EXERCISE DETAILS: Please copy the material below word for word, keeping every line in its original order.

DATASET RECORDS:

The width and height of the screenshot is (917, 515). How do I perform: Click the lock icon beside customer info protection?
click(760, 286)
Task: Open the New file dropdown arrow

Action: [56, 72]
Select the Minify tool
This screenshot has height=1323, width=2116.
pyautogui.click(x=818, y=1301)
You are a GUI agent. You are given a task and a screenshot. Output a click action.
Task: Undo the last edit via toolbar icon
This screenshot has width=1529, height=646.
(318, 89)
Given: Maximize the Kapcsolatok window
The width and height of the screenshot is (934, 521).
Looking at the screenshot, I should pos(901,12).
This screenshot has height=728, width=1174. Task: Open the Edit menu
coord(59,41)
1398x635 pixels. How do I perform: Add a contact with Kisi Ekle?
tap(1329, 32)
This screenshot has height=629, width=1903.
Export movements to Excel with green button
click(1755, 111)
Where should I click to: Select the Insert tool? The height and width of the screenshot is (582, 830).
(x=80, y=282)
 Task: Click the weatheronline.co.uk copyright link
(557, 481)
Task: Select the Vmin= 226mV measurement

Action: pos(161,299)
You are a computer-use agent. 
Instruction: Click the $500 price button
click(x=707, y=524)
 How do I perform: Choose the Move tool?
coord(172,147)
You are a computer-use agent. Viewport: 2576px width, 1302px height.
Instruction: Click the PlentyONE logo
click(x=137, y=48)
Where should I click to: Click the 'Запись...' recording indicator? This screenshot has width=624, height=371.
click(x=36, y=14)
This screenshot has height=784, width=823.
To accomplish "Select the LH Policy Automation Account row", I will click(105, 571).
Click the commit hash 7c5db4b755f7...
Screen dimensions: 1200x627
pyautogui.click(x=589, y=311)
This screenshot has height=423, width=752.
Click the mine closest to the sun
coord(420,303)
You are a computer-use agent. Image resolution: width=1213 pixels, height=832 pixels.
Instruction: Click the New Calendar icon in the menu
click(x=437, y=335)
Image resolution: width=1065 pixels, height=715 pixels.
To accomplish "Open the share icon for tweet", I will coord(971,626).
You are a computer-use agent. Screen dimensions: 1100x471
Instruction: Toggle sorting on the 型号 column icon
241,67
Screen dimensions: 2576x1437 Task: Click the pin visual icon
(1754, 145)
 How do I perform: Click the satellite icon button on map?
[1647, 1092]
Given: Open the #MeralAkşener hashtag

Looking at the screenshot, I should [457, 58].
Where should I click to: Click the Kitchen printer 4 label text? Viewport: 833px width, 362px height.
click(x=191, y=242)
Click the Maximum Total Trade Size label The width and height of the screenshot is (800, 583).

TASK RESPONSE:
The width and height of the screenshot is (917, 515). How do I perform: Click the lock icon beside customer info protection?
click(760, 286)
Task: Open the New file dropdown arrow

Action: [56, 72]
Select the Minify tool
This screenshot has height=1323, width=2116.
pyautogui.click(x=818, y=1301)
You are a GUI agent. You are given a task and a screenshot. Output a click action.
Task: Undo the last edit via toolbar icon
This screenshot has width=1529, height=646.
(318, 89)
Given: Maximize the Kapcsolatok window
The width and height of the screenshot is (934, 521).
Looking at the screenshot, I should pos(901,12).
This screenshot has height=728, width=1174. Task: Open the Edit menu
coord(59,41)
1398x635 pixels. How do I perform: Add a contact with Kisi Ekle?
tap(1329, 32)
This screenshot has height=629, width=1903.
Export movements to Excel with green button
click(1755, 111)
Where should I click to: Select the Insert tool? The height and width of the screenshot is (582, 830).
(x=80, y=282)
 Task: Click the weatheronline.co.uk copyright link
(557, 481)
Task: Select the Vmin= 226mV measurement

Action: pos(161,299)
You are a computer-use agent. 
Instruction: Click the $500 price button
click(x=707, y=524)
 How do I perform: Choose the Move tool?
coord(172,147)
You are a computer-use agent. Viewport: 2576px width, 1302px height.
Instruction: Click the PlentyONE logo
click(x=137, y=48)
Where should I click to: Click the 'Запись...' recording indicator? This screenshot has width=624, height=371.
click(x=36, y=14)
This screenshot has height=784, width=823.
To accomplish "Select the LH Policy Automation Account row", I will click(105, 571).
Click the commit hash 7c5db4b755f7...
Screen dimensions: 1200x627
pyautogui.click(x=589, y=311)
This screenshot has height=423, width=752.
Click the mine closest to the sun
coord(420,303)
You are a computer-use agent. Image resolution: width=1213 pixels, height=832 pixels.
Instruction: Click the New Calendar icon in the menu
click(x=437, y=335)
Image resolution: width=1065 pixels, height=715 pixels.
To accomplish "Open the share icon for tweet", I will coord(971,626).
You are a computer-use agent. Screen dimensions: 1100x471
Instruction: Toggle sorting on the 型号 column icon
241,67
Screen dimensions: 2576x1437 Task: Click the pin visual icon
(1754, 145)
 How do I perform: Click the satellite icon button on map?
[1647, 1092]
Given: Open the #MeralAkşener hashtag

Looking at the screenshot, I should [457, 58].
Where should I click to: Click the Kitchen printer 4 label text? Viewport: 833px width, 362px height.
click(x=191, y=242)
Click the Maximum Total Trade Size label The width and height of the screenshot is (800, 583).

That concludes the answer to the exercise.